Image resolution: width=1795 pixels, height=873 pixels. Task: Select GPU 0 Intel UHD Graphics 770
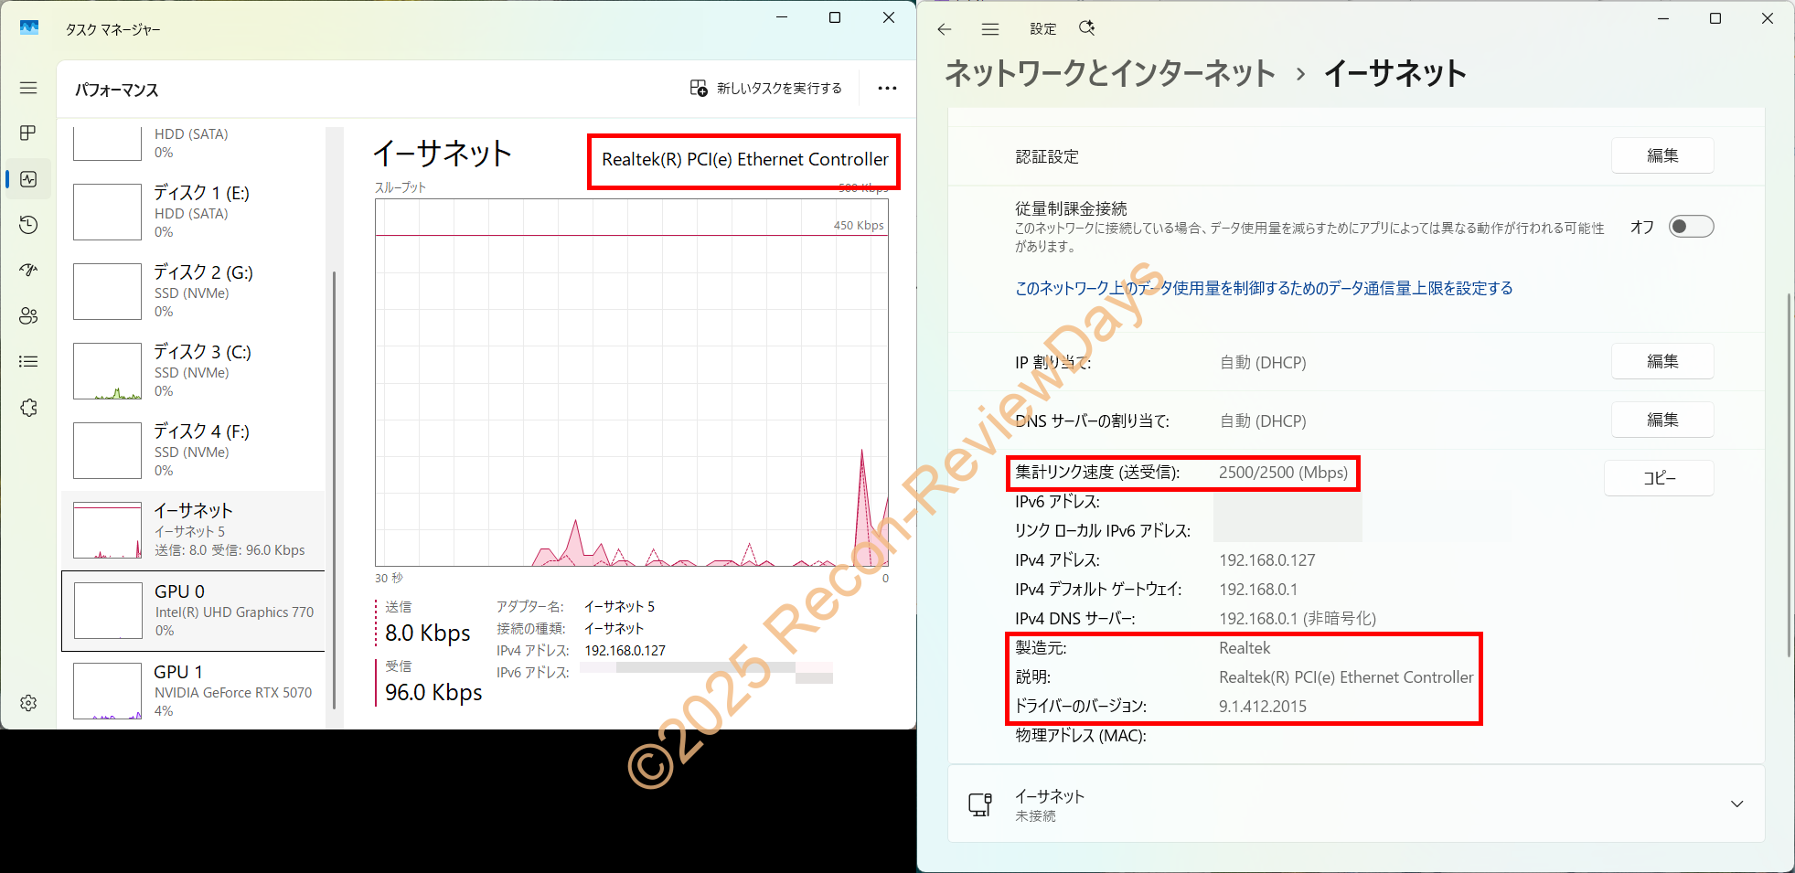tap(194, 611)
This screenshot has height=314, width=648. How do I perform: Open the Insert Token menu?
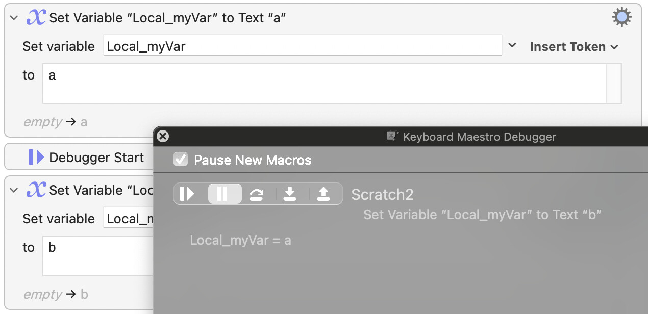(574, 46)
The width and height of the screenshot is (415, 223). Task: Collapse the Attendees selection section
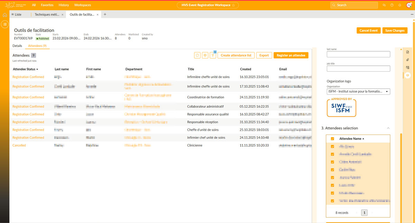[x=388, y=128]
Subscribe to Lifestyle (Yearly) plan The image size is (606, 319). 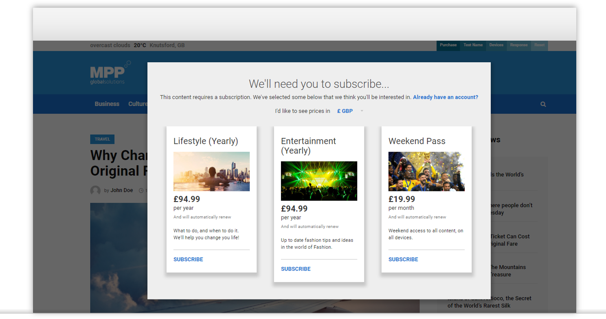coord(188,259)
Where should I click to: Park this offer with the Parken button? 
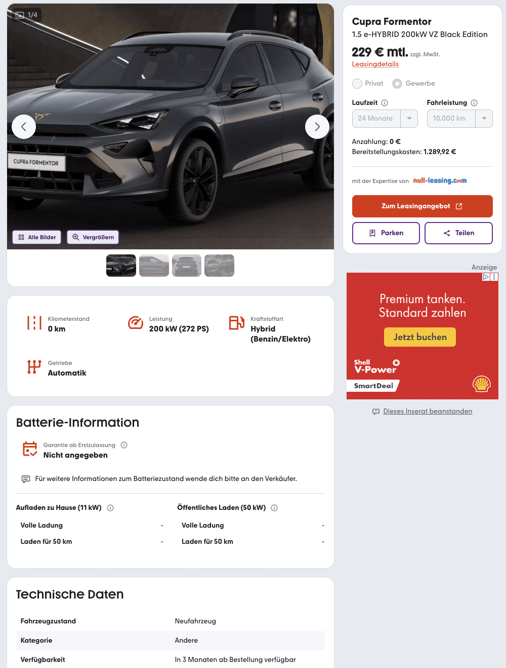point(386,233)
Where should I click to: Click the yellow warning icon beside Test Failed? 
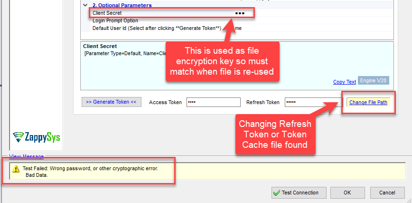pyautogui.click(x=16, y=169)
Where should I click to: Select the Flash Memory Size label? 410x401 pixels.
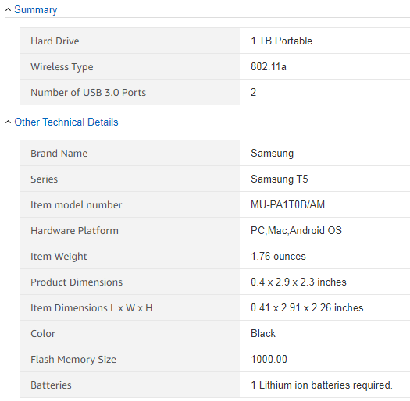click(73, 360)
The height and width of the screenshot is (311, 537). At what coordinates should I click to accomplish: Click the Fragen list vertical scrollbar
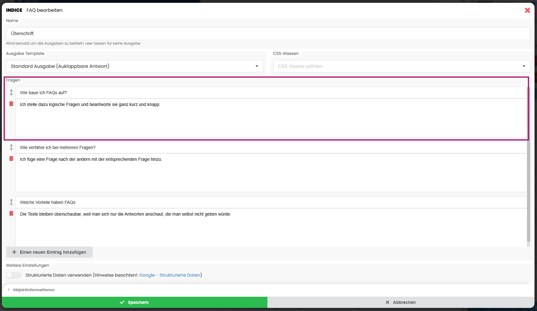click(x=528, y=164)
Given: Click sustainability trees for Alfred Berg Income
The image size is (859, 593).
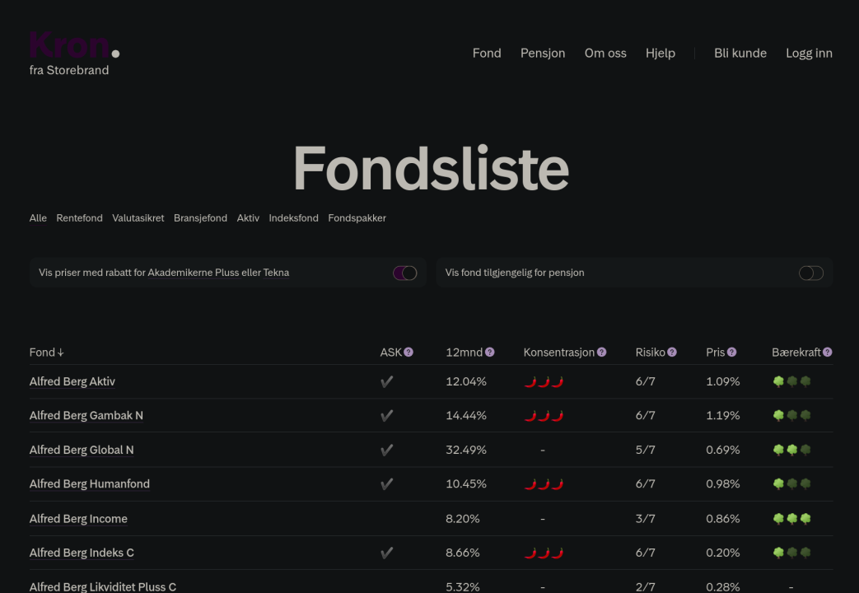Looking at the screenshot, I should click(791, 519).
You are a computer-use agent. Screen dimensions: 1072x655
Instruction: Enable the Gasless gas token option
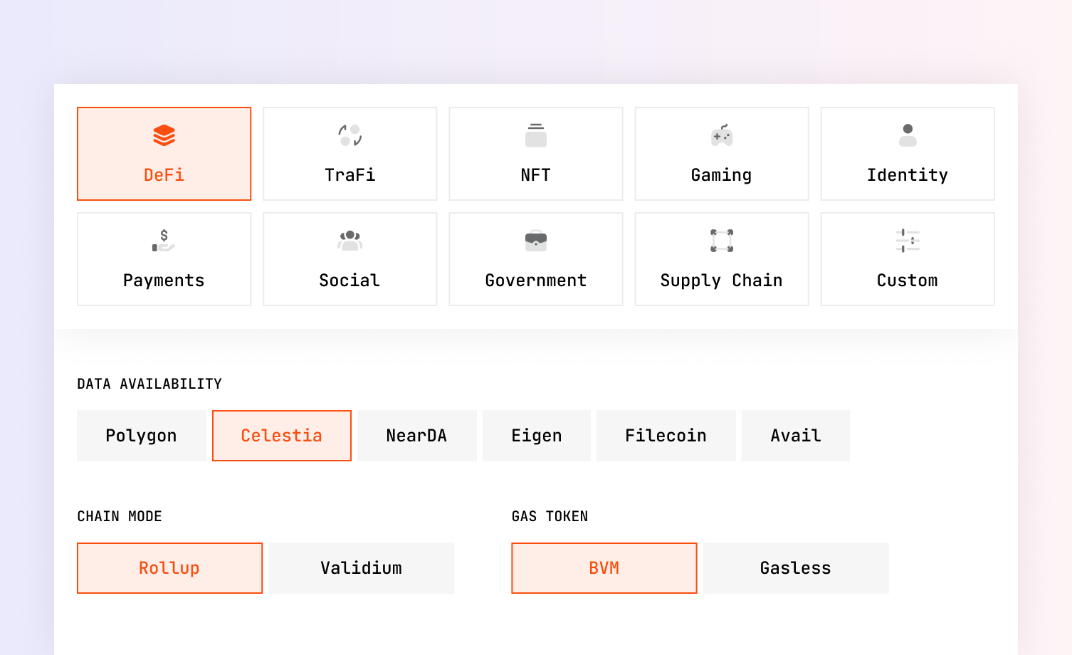795,568
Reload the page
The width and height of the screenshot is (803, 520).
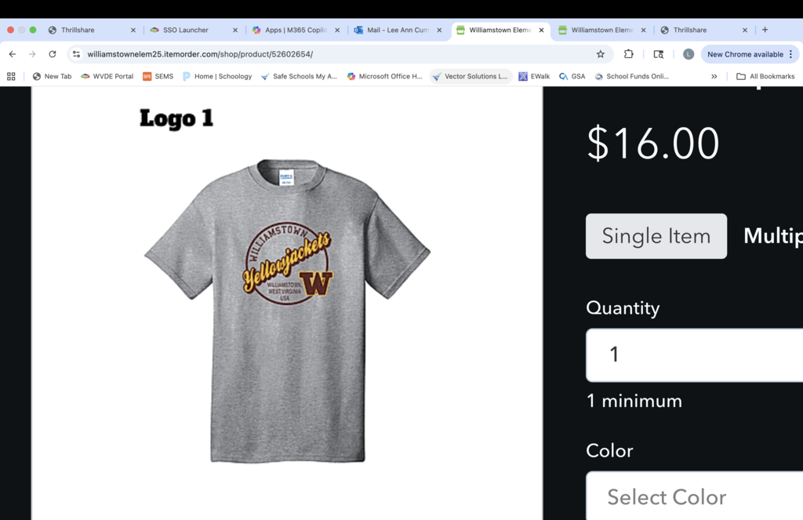coord(52,54)
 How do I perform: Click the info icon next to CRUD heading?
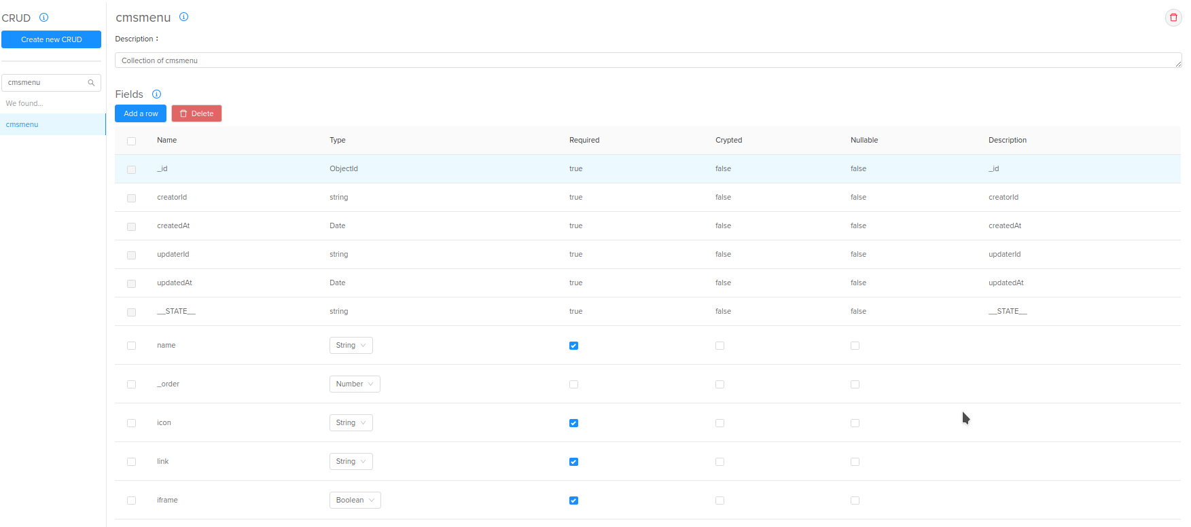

### INSTRUCTIONS TO FOLLOW
Print, please, exactly the lines from the one holding "Reload the page" through the final line of the data, both included, while leaving out each picture.

### ANSWER SECTION
Reload the page
The width and height of the screenshot is (803, 520).
coord(52,54)
 How do I perform: Click the info icon next to CRUD heading?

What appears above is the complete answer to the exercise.